According to TheRegister.com, corporate use of AI agents is creating a massive, ungoverned security crisis, with experts comparing it to letting “thousands of interns run around in our production environment.” Shahar Tal, CEO of cybersecurity firm Cyata, states these “agentic identities” are completely ungoverned, and discovery scans often reveal thousands of unknown identities already in corporate systems. By 2026, Gartner predicts 40 percent of all enterprise applications will integrate with task-specific AI agents, a huge jump from less than 5 percent in 2025. The problem is exacerbated by a “hyper-consumerized consumption model” where employees easily create agents and delegate their own access, leading to widespread “shadow AI.” Red teams have already demonstrated risks, like at Block, where an AI agent was manipulated via prompt injection to deploy info-stealing malware.
The identity crisis that’s not human or machine
Here’s the core problem: our entire corporate security playbook for the last few decades is built on a simple binary. You have human identities (employees) and machine identities (service accounts, scripts). IAM and PAM tools are designed for that world. But AI agents smash that model to pieces. As Teleport CEO Ev Kontsevoy told The Register, agents aren’t human, but they don’t behave like scripts either. They’re dynamic, context-aware, and act in unpredictable ways. They might try a task five different ways, creating new access paths each time. So how do you apply “least privilege” to something that’s inherently non-deterministic? You basically can’t with the old tools. It’s like trying to put a leash on smoke.
Why this is exploding now
Look, the drive for productivity is overpowering caution. Every vendor’s pitch is the same: give our agent more data access, and it will do more work for you. And it’s stupidly easy for a single engineer to spin up an agent using a personal account for ChatGPT or Cursor, hook it into a dozen MCP servers and data sources, and create what Tal calls a “super-connected” agent. The IT and security teams have zero visibility. None. That’s the “shadow AI” problem. And because these agents often proxy a human’s access tokens, a compromised agent doesn’t just leak its own data—it can leak everything that human has access to. The blast radius is potentially enormous.

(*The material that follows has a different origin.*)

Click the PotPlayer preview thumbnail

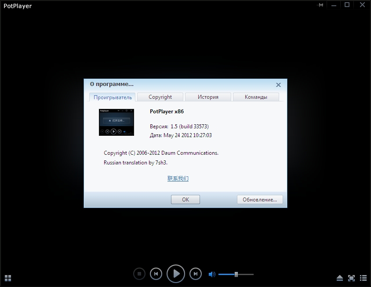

What does a fix even look like?
The experts quoted have a starting point, but it’s a massive uphill climb. Step one is brutal honesty: discovery. You have to find all the agents, sanctioned and unsanctioned. Then, as Nudge Security’s Russell Spitler says, you have to “pop the bubble” of immaculate conception and tightly tether every agent to the human who created or manages it. You need to understand the scope of access that human has proxied to the bot. From there, it’s about continuous monitoring, risk profiling, and trying to put behavioral guardrails in place. But let’s be real: this is a brand-new field. We’re talking about securing autonomous, reasoning entities that outnumber humans in some environments 82-to-1. Traditional perimeter security is dead, and now our internal identity fabric is fraying. It’s a foundational shift that demands new tools and a new mindset, fast. As the agent count skyrockets toward that 2026 prediction, the window to get this under control is closing. The “thousands of interns” already have the keys. Now we have to figure out how to get them back.